Top of Source information
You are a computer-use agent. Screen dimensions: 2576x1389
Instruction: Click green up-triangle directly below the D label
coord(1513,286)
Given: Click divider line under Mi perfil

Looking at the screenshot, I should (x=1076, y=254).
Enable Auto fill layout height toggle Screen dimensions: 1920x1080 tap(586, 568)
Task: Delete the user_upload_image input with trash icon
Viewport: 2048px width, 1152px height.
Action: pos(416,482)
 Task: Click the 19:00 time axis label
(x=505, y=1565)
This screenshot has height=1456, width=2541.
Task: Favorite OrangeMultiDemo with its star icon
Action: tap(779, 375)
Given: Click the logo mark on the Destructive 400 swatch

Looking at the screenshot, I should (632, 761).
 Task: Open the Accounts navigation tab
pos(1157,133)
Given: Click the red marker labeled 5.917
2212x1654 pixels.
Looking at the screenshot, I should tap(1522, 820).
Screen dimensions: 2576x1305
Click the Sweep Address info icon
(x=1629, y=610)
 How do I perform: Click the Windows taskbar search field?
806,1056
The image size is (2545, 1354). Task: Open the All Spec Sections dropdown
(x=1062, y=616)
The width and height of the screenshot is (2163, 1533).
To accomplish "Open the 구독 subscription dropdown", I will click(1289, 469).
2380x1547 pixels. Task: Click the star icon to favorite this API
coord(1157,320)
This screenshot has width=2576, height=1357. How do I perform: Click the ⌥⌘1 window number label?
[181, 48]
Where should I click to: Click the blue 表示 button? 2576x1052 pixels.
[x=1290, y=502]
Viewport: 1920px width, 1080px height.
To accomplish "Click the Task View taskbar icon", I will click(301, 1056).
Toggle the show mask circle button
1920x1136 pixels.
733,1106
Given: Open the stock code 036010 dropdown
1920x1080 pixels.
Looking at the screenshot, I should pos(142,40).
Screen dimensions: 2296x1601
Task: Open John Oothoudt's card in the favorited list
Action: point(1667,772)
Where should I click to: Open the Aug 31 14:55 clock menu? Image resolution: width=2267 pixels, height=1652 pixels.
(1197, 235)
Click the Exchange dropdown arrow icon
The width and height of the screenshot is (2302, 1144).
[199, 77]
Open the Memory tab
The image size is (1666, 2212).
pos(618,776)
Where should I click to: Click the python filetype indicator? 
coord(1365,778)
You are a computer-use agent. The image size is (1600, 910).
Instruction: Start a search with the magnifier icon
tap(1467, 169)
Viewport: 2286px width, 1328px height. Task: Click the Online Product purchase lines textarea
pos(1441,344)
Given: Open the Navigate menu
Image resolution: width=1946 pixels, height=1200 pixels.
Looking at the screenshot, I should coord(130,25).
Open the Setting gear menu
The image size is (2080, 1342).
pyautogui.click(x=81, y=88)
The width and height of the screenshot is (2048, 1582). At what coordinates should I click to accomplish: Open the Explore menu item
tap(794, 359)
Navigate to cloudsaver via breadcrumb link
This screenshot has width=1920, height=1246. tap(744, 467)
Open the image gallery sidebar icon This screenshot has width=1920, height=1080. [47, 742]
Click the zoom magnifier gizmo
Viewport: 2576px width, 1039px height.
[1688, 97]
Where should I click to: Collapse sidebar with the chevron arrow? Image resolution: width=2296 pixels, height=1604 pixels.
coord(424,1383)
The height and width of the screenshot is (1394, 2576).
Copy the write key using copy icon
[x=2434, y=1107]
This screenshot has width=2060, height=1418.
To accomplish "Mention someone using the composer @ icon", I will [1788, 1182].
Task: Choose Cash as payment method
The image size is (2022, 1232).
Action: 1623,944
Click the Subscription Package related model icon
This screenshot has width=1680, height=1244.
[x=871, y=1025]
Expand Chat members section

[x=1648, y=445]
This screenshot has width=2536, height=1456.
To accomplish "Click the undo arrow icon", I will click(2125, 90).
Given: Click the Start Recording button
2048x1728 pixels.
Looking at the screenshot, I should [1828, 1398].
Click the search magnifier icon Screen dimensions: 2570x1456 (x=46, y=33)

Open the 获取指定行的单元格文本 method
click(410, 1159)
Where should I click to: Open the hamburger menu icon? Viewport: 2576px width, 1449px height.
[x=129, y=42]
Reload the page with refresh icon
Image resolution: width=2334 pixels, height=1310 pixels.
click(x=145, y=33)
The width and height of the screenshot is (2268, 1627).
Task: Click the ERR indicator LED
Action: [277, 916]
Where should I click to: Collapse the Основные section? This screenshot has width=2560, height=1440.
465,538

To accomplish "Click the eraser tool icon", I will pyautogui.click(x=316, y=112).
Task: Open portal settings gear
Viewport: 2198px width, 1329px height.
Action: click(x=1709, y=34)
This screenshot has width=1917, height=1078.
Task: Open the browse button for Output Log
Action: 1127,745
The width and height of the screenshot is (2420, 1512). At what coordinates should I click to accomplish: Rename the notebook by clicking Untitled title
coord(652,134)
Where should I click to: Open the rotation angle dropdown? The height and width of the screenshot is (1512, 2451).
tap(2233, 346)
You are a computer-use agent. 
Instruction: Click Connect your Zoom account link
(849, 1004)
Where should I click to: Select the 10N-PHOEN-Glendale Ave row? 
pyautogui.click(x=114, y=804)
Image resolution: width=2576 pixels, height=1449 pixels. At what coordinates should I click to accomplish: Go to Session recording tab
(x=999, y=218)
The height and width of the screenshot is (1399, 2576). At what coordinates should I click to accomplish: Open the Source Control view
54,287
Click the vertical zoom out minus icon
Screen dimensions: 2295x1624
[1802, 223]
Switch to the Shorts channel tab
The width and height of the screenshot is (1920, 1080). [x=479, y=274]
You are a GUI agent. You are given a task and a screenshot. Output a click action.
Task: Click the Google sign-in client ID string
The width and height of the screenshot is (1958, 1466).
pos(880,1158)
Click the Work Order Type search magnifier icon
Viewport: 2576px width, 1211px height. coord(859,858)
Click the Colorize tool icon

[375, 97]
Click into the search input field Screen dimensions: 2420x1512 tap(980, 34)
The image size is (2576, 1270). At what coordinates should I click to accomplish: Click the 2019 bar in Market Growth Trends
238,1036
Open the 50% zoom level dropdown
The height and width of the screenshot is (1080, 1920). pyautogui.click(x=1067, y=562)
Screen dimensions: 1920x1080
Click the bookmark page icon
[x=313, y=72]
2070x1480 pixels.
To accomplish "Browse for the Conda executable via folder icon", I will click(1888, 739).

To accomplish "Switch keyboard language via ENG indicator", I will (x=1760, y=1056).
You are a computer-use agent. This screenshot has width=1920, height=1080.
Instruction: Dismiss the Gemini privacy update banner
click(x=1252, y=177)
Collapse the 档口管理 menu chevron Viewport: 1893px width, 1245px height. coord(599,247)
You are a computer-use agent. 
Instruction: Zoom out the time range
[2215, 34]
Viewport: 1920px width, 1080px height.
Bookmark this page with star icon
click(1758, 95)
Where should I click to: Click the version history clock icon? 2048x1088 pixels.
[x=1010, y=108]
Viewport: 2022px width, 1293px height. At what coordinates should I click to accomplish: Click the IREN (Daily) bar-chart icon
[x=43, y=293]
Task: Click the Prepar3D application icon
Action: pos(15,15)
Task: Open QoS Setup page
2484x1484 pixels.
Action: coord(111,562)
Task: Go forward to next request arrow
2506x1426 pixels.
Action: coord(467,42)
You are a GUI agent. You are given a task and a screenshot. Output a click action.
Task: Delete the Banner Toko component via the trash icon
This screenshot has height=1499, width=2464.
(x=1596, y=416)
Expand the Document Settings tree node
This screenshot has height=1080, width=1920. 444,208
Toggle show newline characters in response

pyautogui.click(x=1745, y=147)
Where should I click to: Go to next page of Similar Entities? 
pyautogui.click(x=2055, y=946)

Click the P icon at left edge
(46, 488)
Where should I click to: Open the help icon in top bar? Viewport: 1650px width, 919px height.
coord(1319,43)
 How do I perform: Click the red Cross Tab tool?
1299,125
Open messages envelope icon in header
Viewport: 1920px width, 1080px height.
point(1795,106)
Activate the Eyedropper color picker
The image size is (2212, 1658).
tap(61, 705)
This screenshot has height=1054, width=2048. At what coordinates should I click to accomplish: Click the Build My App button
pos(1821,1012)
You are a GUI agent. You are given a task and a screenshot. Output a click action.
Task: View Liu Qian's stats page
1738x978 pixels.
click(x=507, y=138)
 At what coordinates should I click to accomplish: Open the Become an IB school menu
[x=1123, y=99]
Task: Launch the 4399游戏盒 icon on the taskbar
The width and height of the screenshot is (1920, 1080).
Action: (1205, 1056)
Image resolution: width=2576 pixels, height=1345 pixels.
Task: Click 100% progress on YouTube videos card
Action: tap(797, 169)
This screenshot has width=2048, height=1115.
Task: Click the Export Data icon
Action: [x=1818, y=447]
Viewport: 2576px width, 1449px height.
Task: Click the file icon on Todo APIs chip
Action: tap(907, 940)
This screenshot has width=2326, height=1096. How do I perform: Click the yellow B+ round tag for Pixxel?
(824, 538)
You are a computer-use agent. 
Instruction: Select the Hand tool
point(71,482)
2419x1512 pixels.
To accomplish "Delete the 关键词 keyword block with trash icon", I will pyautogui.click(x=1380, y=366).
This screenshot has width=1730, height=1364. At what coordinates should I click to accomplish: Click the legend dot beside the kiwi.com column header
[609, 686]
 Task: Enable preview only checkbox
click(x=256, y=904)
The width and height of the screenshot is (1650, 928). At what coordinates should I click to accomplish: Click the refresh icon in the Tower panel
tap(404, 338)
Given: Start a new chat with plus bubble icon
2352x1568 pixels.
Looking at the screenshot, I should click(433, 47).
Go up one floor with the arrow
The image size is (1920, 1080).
Bottom of Source information
▸ Task prompt
Copy the records above exactly, beginning at the line that contains "The height and width of the screenshot is (1394, 2576)." and stopping after the line that contains "This screenshot has width=2536, height=1456.".

▸ Response for this exercise
The height and width of the screenshot is (1394, 2576).
Copy the write key using copy icon
[x=2434, y=1107]
This screenshot has width=2060, height=1418.
To accomplish "Mention someone using the composer @ icon", I will [1788, 1182].
Task: Choose Cash as payment method
The image size is (2022, 1232).
Action: 1623,944
Click the Subscription Package related model icon
This screenshot has width=1680, height=1244.
[x=871, y=1025]
Expand Chat members section

[x=1648, y=445]
This screenshot has width=2536, height=1456.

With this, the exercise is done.